_Data supplied_.
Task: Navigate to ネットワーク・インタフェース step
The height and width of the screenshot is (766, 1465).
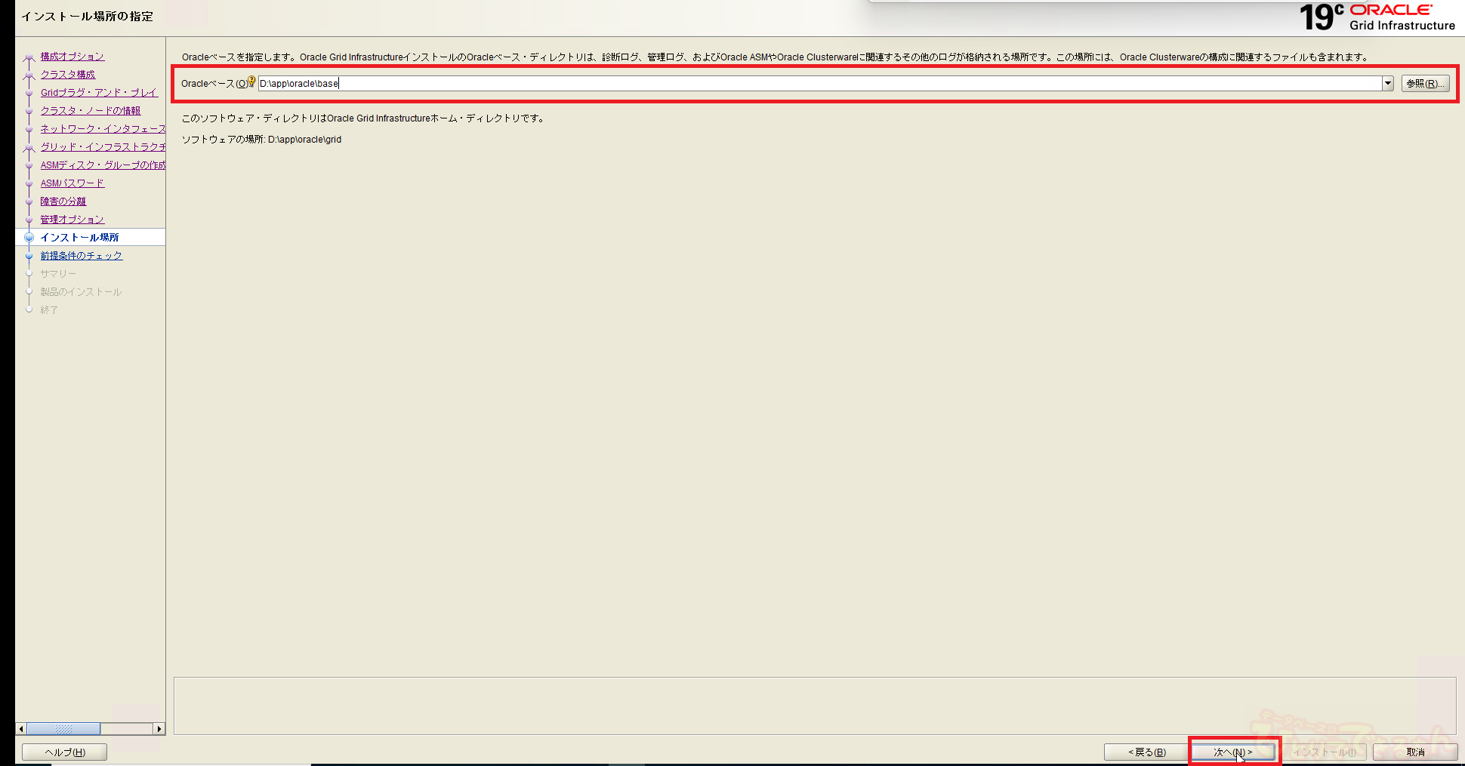Action: tap(103, 129)
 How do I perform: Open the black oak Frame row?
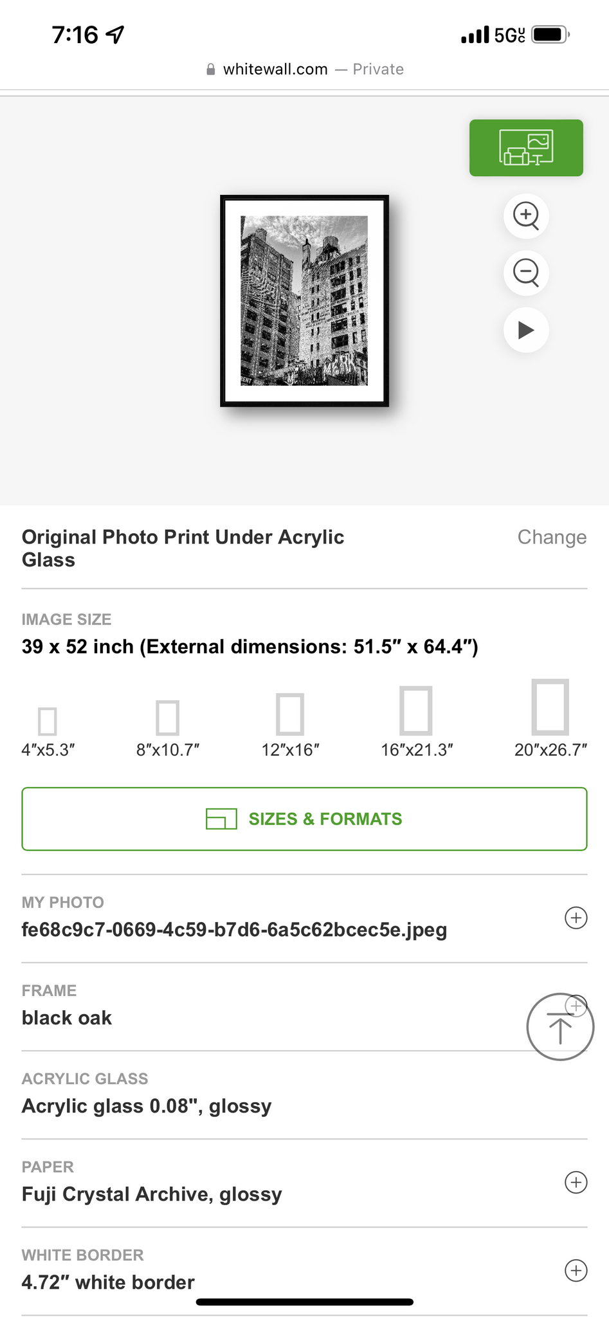coord(257,1006)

_Instructions for the task_. Report each line of the items above that contains the string "screenshot", matching uppercase and lowercase letters exactly.

_The result_.
The height and width of the screenshot is (766, 1465).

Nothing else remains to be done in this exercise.